To do: Gather every line of the records that contains the string "Click" and list those lines in order.

Data in this exercise:
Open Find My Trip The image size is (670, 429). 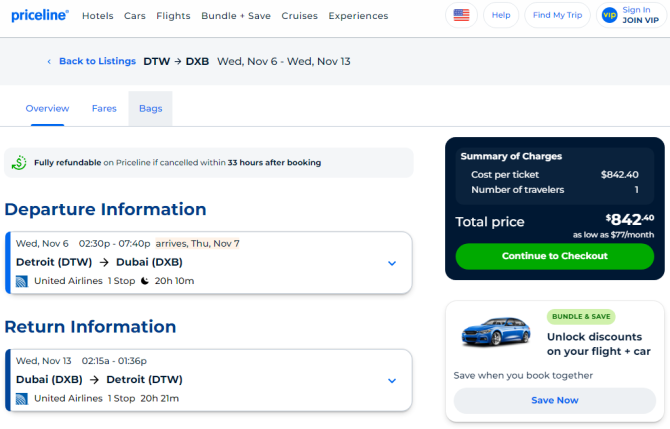pos(557,15)
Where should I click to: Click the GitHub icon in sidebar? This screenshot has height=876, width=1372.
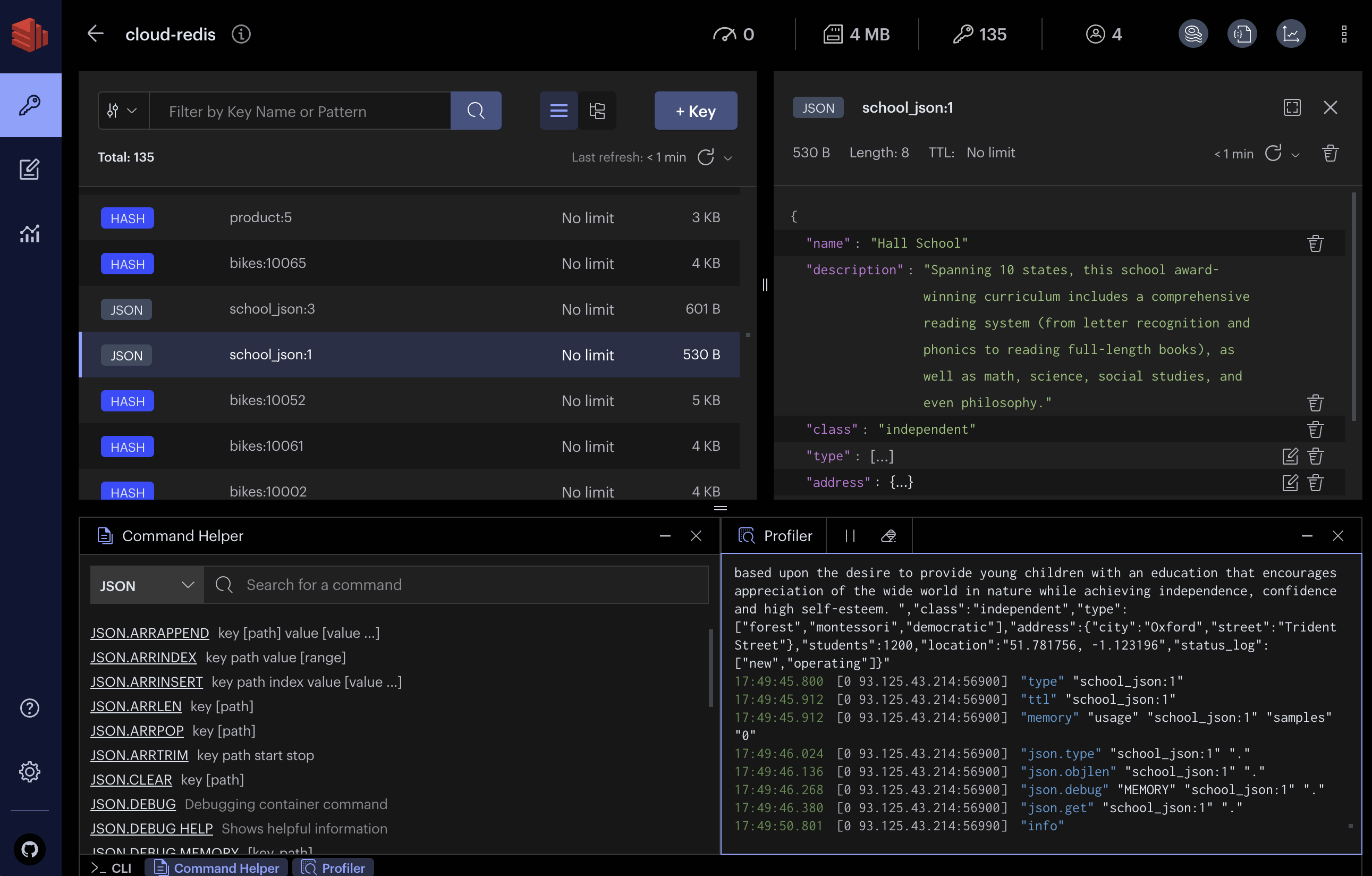30,849

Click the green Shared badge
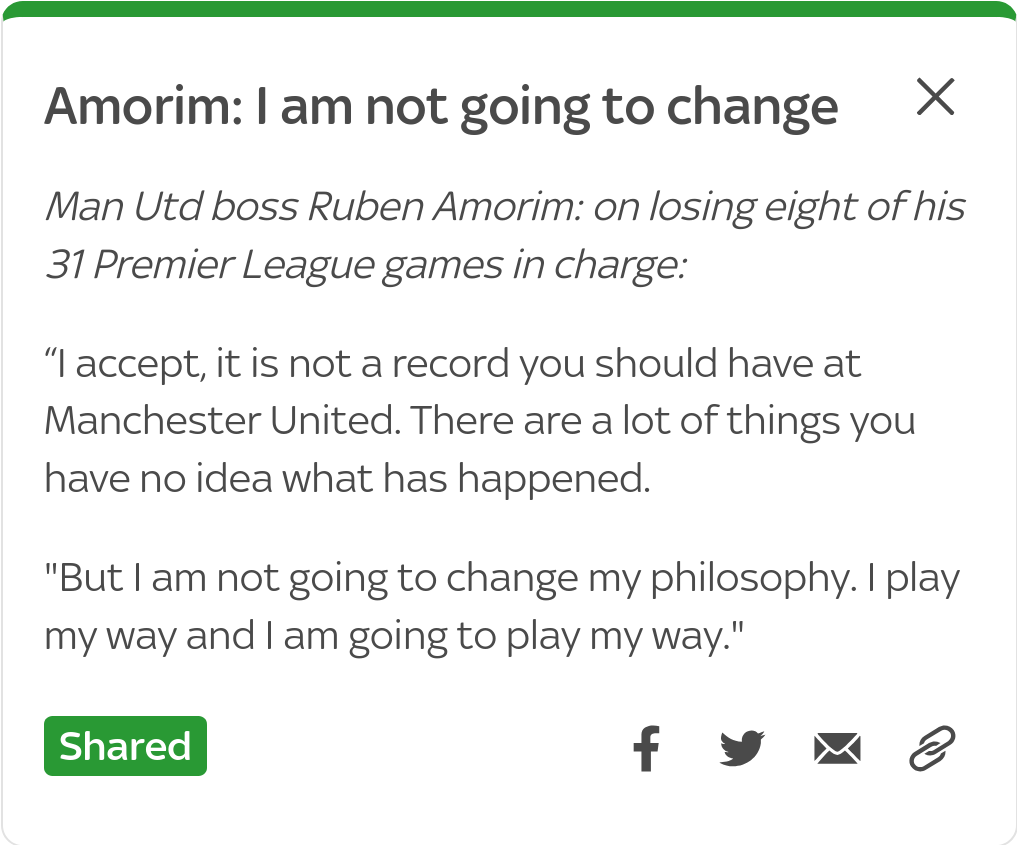point(125,746)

Exercise answer:
Where should I click to: Click the GitHub icon in sidebar? This screenshot has height=876, width=1372.
Click the green Shared badge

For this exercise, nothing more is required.